---------- Source passage ----------

Sunday 8 October 2017

A Typical Day

There is understandable outrage on social media today, regarding a post stating that the Tories are now denying people benefits for using foodbanks.  It is illustrated with a photograph of a form on which a finding that a person has no problem with their lower limb function is justified by the statement: 'He walks to the foodbank when he needs to.  This takes 30 minutes.'

With all due respect to whoever has posted this as an example of Conservative benefits cruelty, it absolutely isn't about having your benefits cut because you can use a foodbank.  If this ESA claimant used to rely on points for mobility to qualify - the photo is clearly an extract from an ESA85 form, completed by a Health Professional (their phrase, not mine) at a face-to-face assessment for this benefit - he would have forfeited those points regardless of where his 30 minute walk took him, be it to the shops, to church or even to his local Conservative Club.  If you can reliably walk 200 metres or more, you cannot score points for ESA activity 1.  If you are walking for 30 minutes, you are, in all probability, walking more than 200 metres.  Therefore, no points; not under the 2011 descriptors, nor under the original 2008 New Labour set.

So, has justice been done here?  Despite what I have written above, the odds are that it has not.  I've seen enough ESA85s to know that they frequently contain fewer hard, objective facts than The Chronicles of Narnia

The reference to walking to the foodbank was almost certainly drawn from the part of the assessment in which the Health Professional discusses the claimant's "typical day" with them.  It's possible that the HP and their "customer" had an in-depth chat about this journey but, unless the claimant's mobility really is too good to matter for ESA, it's far more likely that the conversation went something like this...

HP: Where do you do your shopping?
C: I haven't been able to do any shopping for the last couple of weeks.  I don't have enough money.  I've been going to the foodbank.
HP: How do you get there?
C: I walk.
HP: How long does it take you?

---------- Dataset excerpts ----------

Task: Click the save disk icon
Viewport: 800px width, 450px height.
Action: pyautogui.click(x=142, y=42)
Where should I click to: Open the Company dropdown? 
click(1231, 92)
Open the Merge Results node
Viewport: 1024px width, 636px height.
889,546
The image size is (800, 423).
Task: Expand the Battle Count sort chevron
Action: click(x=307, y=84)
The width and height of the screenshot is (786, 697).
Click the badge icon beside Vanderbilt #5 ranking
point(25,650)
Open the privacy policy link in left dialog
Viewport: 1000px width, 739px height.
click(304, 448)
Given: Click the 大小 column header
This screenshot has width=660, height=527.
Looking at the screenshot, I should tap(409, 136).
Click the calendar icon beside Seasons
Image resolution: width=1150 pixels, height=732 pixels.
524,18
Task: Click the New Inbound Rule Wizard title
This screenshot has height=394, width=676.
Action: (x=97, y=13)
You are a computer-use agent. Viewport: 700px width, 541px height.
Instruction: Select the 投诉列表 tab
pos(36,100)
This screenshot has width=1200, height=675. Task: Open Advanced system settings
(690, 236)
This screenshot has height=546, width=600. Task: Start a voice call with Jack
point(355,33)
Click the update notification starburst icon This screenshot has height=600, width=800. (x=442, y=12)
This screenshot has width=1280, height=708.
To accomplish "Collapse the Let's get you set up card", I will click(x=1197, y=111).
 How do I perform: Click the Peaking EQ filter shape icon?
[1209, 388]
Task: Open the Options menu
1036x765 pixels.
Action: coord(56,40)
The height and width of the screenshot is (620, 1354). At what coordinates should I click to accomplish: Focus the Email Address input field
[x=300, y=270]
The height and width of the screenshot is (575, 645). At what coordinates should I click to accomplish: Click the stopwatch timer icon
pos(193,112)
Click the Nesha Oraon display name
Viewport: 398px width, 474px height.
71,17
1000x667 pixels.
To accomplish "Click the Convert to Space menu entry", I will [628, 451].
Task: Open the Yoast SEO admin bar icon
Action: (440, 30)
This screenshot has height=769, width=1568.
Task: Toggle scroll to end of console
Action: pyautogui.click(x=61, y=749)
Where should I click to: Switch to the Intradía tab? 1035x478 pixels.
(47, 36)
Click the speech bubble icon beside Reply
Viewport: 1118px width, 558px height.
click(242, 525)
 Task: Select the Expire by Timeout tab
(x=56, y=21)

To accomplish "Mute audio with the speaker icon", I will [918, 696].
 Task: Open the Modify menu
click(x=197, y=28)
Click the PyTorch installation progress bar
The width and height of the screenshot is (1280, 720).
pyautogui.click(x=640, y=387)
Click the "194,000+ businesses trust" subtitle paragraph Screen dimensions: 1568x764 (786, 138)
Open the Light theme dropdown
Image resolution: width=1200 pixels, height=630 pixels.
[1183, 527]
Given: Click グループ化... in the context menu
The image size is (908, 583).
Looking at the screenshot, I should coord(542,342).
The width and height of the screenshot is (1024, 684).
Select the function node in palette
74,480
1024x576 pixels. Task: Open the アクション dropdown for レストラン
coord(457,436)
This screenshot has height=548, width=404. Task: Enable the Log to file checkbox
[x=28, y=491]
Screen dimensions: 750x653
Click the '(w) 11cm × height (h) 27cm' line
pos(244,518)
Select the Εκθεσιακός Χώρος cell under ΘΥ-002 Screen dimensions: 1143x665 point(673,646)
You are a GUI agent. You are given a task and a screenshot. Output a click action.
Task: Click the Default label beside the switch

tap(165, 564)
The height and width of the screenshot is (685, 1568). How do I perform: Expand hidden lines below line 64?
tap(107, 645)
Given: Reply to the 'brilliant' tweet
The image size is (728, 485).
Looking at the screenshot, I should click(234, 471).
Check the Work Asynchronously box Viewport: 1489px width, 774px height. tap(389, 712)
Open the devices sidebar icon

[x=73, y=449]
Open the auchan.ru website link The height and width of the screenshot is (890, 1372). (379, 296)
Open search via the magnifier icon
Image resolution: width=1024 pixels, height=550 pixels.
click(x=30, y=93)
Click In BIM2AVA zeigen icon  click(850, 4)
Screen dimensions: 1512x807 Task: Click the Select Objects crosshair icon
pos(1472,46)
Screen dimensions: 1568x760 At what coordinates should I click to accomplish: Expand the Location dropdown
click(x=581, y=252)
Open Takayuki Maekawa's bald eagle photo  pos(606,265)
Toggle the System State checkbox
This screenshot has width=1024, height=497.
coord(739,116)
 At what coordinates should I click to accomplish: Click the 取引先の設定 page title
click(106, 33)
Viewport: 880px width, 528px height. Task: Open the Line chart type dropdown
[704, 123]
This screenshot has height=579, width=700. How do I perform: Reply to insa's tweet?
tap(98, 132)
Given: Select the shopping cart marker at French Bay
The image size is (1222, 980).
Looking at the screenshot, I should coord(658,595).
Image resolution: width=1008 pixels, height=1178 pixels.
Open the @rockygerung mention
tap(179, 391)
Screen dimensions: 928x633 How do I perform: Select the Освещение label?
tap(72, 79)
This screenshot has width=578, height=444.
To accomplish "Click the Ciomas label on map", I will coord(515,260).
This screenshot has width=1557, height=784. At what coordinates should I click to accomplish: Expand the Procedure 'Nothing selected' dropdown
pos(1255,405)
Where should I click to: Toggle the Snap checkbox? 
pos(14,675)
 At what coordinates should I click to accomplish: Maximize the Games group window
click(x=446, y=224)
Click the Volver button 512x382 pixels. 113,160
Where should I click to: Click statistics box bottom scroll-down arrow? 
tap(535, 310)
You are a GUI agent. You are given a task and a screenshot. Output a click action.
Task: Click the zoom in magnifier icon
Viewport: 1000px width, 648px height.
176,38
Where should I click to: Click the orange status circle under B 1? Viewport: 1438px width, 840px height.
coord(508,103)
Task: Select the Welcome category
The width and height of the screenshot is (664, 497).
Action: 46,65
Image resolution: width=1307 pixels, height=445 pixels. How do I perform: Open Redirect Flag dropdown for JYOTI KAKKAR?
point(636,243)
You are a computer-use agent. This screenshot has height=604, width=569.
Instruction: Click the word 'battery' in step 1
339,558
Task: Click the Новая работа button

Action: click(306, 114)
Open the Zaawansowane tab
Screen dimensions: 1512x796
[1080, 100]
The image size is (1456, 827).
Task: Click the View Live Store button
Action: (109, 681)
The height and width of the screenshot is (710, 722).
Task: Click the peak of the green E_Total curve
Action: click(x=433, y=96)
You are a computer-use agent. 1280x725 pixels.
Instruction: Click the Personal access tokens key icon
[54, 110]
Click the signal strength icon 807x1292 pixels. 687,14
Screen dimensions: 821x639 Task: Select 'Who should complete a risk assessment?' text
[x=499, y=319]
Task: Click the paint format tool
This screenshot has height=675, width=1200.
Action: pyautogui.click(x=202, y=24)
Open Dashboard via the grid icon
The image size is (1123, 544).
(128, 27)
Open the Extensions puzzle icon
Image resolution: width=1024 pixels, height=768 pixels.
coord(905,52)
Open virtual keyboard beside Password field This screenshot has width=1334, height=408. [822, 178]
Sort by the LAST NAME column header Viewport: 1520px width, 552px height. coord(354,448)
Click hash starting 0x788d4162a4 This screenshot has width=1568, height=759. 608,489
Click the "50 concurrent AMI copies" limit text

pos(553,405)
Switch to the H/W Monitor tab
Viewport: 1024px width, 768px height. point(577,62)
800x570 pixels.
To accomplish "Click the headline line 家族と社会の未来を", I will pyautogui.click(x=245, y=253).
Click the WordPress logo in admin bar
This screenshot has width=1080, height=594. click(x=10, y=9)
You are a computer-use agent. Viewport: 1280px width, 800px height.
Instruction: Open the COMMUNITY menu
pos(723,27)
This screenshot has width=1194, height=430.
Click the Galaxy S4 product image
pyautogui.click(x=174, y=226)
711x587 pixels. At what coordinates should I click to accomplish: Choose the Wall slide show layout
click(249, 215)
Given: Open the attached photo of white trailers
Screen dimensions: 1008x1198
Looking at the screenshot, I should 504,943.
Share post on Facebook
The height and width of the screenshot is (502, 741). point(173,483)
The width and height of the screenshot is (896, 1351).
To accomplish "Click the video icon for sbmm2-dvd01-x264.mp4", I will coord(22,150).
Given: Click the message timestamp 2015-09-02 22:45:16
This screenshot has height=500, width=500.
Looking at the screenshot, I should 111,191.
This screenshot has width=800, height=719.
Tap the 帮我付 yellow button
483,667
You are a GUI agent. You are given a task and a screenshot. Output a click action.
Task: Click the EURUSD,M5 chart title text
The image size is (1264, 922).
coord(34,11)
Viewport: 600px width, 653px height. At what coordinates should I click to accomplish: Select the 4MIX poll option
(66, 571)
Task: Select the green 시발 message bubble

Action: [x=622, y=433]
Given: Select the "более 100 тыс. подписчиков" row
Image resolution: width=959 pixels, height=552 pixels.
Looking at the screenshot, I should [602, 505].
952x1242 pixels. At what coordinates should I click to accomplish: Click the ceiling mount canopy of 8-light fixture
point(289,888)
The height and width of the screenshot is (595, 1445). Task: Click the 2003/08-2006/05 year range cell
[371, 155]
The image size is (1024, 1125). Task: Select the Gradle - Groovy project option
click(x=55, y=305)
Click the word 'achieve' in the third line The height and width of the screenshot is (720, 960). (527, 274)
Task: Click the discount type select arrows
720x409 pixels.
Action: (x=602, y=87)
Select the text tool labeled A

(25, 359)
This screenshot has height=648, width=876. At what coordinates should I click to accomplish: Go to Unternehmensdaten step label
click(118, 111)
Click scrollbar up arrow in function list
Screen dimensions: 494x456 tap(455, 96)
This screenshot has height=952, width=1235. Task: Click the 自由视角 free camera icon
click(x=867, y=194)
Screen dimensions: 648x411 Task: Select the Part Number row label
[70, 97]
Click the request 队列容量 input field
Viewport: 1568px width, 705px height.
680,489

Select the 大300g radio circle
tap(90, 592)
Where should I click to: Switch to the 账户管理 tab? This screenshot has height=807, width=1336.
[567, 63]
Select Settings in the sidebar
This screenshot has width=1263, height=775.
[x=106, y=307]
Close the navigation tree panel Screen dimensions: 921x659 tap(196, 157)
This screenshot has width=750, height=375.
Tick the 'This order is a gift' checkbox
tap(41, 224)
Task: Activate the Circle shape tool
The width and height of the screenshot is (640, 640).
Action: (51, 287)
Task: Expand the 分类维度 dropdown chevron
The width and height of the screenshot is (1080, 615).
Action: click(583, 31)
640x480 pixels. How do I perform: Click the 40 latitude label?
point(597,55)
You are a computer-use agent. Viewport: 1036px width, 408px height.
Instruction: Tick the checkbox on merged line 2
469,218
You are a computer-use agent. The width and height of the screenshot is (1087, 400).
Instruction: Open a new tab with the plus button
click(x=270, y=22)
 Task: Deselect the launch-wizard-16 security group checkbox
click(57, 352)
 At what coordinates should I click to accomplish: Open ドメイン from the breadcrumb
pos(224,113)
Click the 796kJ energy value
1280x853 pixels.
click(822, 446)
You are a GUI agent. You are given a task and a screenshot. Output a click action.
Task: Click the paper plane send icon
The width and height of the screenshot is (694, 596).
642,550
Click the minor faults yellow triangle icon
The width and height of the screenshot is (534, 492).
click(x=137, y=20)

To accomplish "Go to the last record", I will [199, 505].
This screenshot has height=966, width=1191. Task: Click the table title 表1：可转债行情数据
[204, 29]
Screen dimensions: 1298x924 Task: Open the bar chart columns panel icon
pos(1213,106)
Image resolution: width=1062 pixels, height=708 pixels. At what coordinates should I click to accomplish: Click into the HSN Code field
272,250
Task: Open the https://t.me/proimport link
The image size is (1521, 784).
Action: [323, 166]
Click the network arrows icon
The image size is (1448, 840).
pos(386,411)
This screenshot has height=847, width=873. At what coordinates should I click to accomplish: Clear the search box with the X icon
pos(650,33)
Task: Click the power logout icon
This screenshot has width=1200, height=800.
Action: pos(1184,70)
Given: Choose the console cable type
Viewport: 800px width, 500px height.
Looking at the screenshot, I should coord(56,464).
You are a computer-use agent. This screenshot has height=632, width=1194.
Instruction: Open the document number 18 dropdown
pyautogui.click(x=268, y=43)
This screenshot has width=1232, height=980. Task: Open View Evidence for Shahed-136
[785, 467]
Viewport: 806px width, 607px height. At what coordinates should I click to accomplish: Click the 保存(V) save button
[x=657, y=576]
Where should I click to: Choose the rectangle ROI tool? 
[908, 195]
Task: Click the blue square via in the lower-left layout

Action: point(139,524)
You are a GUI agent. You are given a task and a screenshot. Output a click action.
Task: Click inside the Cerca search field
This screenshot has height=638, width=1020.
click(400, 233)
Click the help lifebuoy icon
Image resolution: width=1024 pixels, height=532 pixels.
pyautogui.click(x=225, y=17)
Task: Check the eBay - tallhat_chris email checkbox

----------

▶ [Exercises to complete]:
1. In the piece on ESA and foodbanks, list every line the HP says in the sample conversation between the HP and the claimant.
2. Answer from the piece on ESA and foodbanks:
(a) According to the form in the photograph, how long does the walk to the foodbank take?
(b) What distance, if you can reliably walk it, means you cannot score points for ESA activity 1?
(c) From which part of the assessment was the reference to walking to the foodbank almost certainly drawn?

▶ [Solutions to the tasks]:
1.
Where do you do your shopping?
How do you get there?
How long does it take you?

2.
(a) 30 minutes.
(b) 200 metres or more.
(c) The part where the Health Professional discusses the claimant's "typical day" with them.